USO QUOTIDIANO DELLA BICI A GENOVA?

CONVEGNO "UNA BICICLETTA E' CADUTA IN MARE"


Riduzione dello stress, abbattimento dei tempi morti, agilità e velocità negli spostamenti, benessere fisico, scoperta di una Genova diversa, assolutamente avvincente e a misura d’uomo.

Sono questi i benefici dell’uso quotidiano della bici in questa città, comunemente considerata in salita e che, invece, presenta molte sorprese inaspettate ai più.

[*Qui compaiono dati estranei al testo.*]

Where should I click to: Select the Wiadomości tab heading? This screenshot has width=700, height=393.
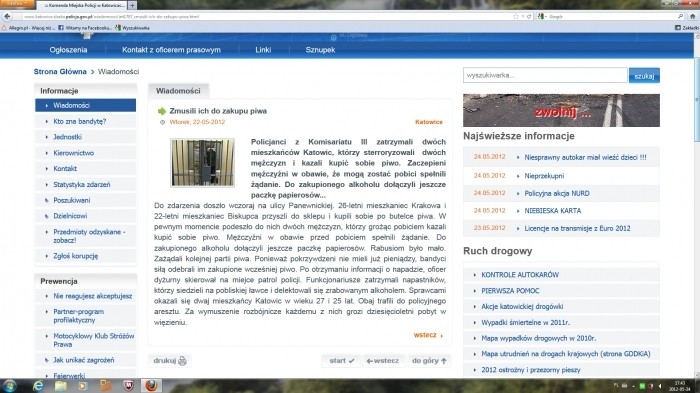tap(178, 91)
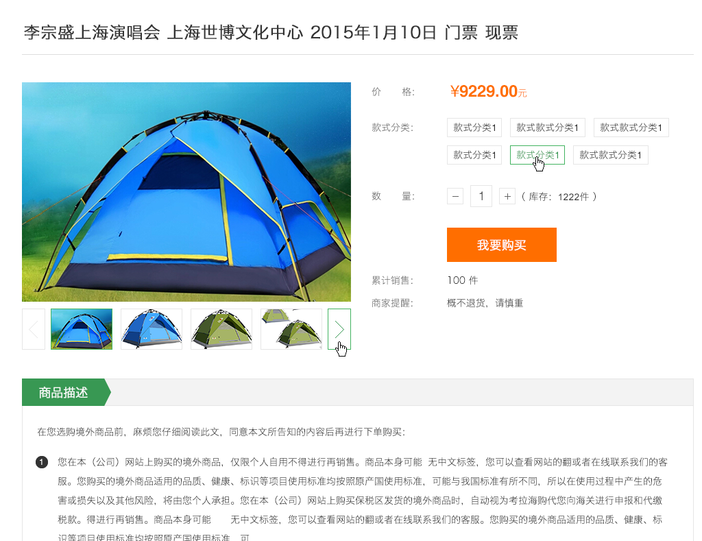
Task: Click the orange 我要购买 buy button
Action: 501,245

Di tutto questo si parlerà Domenica 28 settembre 2008 alle ore 15.30 presso il “Museo dell’Antartide” al Porto Antico nel convegno “Una bicicletta è caduta in mare: riflessioni sulla mobilità sostenibile”, realizzato nell’ambito della manifestazione “Fa’ la cosa giusta” organizzata dall’associazione “Terre di Mezzo”.

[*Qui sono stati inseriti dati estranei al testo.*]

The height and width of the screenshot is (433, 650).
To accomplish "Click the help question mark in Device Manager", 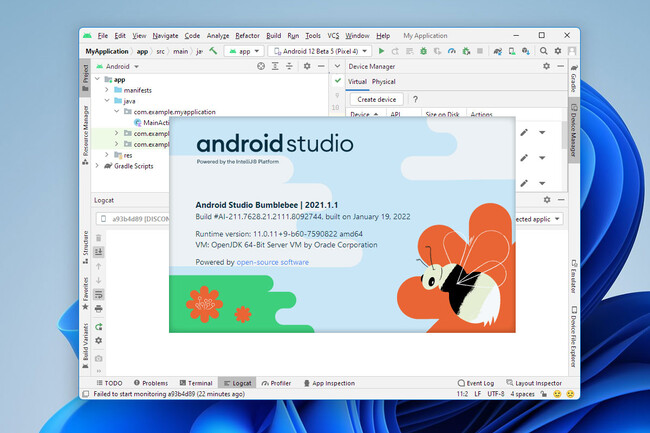I will pos(415,99).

Parteciperanno al dibattito il Vice Sindaco di Genova Avv. Paolo Pissarello, Massimiliano Amirfeiz di Green Mobility, Andrea Bignone di Italia Nostra e altri ospiti esperti di mobilità ciclabile.

L’argomento di maggiore interesse sarà senz’altro il progetto di Bike Sharing genovese con bici a pedalata assistita.

All'incontro parteciperà anche il sottoscritto (WWF Liguria e collaboratore della rivista Mobilitylab), in qualità di moderatore e portatore dell’esperienza derivante da un anno esatto di uso della bici per gli spostamenti quotidiani.

Per maggiori info:

http://www.falacosagiusta.org/joomla/index.php?option=com_content&view=article&id=79&Itemid=133

N.B. Questo post subirà un aggiornamento nei giorni immediatamente precedenti alla manifestazione.

1 commento:

a_lionello@yahoo.it ha detto...

Ciao,

Grazie per il tuo lavoro. Sono di Pegli, ma emigrato a Losanna 7 anni fa. Losanna"è una città che molti dicono simile a Genova per l'orografia, tutta vallette e colline. Eppure la bicicletta è molto usata, anche perché la municipalità fa molto.
Le piste ciclabili, anche solo segnate con una striscia gialla accanto alla strada, sono numerose e rispettate. I ciclisti possono usare molte corsie preferenziali, soprattutto quelle in discesa. I marciapiedi vengono sistematicamente allargati a scapito delle macchine e sui marciapiedi una zona viene dedicata alle biciclette. Ultima grande notizia, le bici possono, se c'è spazio, essere portate sui pullman.
Delle cartine con i percorsi migliori per i ciclisti vengono lasciate nelle cassette della posta.